SUPPLIED PASSAGE →
START

#63

freedom fridays podcast episode #54 with helena clayton tips for difficult converstations Jul 17, 2022

Welcome to Weekly Whisper #63

A slightly different format this week.

I was chatting to a client about a difficult conversation they had with an employee and as the dialogue progressed I made several suggestions that, according to the client, were helpful. I thought I’d take the time to share them with you for whenever you might be faced with a difficult conversation.


Separate your position from your personality

On many occasions, our role demands that we ask for or insist on tasks to be completed and commitments to be made. Sometimes it’s easier for us to separate our persona from the responsibility the role demands. Over the years I’m sure we’ve all had to make and take decisions that can have a significant impact on people. It’s usually always a conversation no one likes to have but for the benefit of the organisation/client, we have to have it. Without absolving yourself completely, sometimes it can be easier to present the case as a demand of the role rather than a demand from you personally.


Sit alongside not across

I’m sure we’ve all been in situations when we’ve taken a teenager for a drive so we can have a deeper more personal conversation. There’s something less threatening about sitting alongside someone than sitting across from someone. Going for a walk together would be another example when walking alongside (and probably moving too) the other person creates a different level of energy and dialogue. So, whether it’s physically, mentally, or emotionally can you position the conversation as a conversation alongside each other so we can ‘look’ at the situation together. Sitting across from tends to create a subliminal adversarial position which requires a defensive position.


Consider what might be at stake for them

Usually when someone resists there’s something hidden or bigger at stake for them than the subject of the conversation. It could be that they perceive their competence, their effectiveness, their status, their significance, their worthiness, or something else at stake in the conversation. Seeking to understand this first helps you understand their perspective.


Allow space for them to be seen, heard, acknowledged, or held

I regularly come across conversations where the other person inadvertently is seeking to be seen or heard. Once they feel heard they are more willing to hear. Can you create space - silence, pausing, acknowledgment, etc - to allow that to evolve without the need to tie the conversation up in a nice bow at the end.

END

GIVEN ENTRIES →
START

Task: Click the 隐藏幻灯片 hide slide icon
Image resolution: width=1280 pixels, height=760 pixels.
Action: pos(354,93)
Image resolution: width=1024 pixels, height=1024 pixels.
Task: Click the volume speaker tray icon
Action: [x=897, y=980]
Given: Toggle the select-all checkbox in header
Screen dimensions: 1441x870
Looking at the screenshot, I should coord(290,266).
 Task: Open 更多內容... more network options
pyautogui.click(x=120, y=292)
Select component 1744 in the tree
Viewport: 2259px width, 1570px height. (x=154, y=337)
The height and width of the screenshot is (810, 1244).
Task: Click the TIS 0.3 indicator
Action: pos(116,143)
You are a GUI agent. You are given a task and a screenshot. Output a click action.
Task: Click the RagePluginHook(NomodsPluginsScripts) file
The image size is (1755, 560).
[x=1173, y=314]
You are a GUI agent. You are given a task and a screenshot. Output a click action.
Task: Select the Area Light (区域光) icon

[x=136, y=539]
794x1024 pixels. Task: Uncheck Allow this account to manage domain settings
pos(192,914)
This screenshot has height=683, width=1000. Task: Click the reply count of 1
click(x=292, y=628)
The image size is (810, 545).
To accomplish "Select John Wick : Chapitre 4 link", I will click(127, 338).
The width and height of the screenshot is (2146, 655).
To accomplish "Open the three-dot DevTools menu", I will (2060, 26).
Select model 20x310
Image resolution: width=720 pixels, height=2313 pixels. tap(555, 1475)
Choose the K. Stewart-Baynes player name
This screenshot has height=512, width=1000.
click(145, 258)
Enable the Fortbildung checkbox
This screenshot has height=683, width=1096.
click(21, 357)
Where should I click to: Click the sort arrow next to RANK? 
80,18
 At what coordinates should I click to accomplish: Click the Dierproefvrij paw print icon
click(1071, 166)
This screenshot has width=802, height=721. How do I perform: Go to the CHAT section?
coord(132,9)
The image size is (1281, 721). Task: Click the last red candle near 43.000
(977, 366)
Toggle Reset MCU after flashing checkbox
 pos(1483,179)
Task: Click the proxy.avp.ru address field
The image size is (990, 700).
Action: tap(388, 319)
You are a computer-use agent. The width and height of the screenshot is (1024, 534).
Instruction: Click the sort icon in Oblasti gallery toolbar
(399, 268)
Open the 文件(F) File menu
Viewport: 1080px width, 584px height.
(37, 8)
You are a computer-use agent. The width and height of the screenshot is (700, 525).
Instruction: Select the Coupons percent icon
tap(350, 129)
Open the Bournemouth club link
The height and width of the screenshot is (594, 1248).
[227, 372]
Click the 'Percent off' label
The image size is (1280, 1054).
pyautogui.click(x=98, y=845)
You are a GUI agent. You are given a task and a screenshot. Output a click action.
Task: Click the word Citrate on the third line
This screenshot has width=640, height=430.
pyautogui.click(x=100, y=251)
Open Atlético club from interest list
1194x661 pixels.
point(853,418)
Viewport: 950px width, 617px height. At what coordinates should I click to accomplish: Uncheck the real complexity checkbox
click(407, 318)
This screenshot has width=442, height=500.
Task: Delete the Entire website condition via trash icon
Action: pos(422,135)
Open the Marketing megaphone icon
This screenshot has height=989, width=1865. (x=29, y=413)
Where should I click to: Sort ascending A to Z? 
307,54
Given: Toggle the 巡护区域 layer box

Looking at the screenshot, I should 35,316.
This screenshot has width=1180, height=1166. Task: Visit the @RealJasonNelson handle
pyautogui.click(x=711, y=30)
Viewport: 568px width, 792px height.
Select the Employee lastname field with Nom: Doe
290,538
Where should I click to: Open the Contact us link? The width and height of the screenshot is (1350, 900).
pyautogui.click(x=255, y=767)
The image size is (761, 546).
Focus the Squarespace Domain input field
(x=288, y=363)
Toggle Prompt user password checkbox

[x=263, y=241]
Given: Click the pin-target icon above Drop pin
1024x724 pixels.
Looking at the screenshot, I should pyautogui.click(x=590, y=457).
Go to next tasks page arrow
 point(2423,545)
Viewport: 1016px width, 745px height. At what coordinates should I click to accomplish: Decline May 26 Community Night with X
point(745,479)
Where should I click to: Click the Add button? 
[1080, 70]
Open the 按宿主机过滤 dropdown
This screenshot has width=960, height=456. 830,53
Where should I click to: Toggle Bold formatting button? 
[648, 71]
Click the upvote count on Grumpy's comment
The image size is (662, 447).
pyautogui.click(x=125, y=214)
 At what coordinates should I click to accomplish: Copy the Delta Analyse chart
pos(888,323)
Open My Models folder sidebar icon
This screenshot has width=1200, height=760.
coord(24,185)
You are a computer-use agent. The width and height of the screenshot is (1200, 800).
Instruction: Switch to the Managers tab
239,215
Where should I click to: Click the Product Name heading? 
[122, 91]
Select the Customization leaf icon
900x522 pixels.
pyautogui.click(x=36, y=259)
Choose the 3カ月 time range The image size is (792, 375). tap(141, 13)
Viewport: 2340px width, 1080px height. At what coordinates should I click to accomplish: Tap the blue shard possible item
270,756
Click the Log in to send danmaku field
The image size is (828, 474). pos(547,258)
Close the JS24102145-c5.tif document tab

END

TASK REQUIREMENTS →
1. Answer these questions using the difficult-conversations newsletter:
(a) According to the section "Sit alongside not across," what does sitting across from someone tend to create?
(b) In the section "Consider what might be at stake for them," what does seeking to understand this first help you do?
(c) What does the newsletter say happens once the other person feels heard?
2. Resume the difficult-conversations newsletter after its final sentence and carry it forward in the same style.
The items come from a different source than the difficult-conversations newsletter.

ANSWERS FOR THIS EXERCISE →
1.
(a) A subliminal adversarial position that requires a defensive position.
(b) It helps you understand their perspective.
(c) They are more willing to hear.

2.
Three truths

In any dialogue, there are usually three truths. Their truth. Your truth. And the truth. Finding ways to allow the expression of all three – including yours – can lead to a more meaningful conversation for all concerned. Do you have the compassion to sit with them long enough that they are willing to share their truth? Do you have the courage to share the truth as you see it?


Observation or evaluation

“John works too hard”. Is this an observation or an evaluation? At first glance, it seems like a reasonable observation. Until you realise that the word ‘too’ is an evaluation. It might be the correct evaluation but an evaluation all the same.

Criticism is often how it lands when observation is followed by evaluation. When criticised most people feel some sort of need to defend themselves. Once that is triggered the conversation can soon be over but you’ll keep talking for a while.


Did you miss the Freedom Fridays Episode with Helena Clayton?

Catch up before the new release on Friday.

In Episode #54 Pete chats with Helena Clayton, a leadership development coach, consultant, and facilitator based in the UK. Having started her executive career in a series of strategic and operational HR roles, Helena has experienced first-hand the vast impact that poor and exceptional leadership can make on an organisation and its people.

Helena thrives as an independent consultant and associate working for various clients and in partnership with organisations. Helena works with Roffey Park as part of their Faculty for the MSc in People and Organisational Development and with London Business School as a Programme Director.

Helena’s current research focuses on love in the workplace and Pete and Helena talk about freedom from shades of grey, the cages we put ourselves in without realising, and the philosophy of living life with love at the centre.

   
              

 

That's all for this week. I hope you enjoyed Weekly Whisper #63.

Feedback is my fuel so if you have any comments please send me an email at [email protected] and let me know your thoughts.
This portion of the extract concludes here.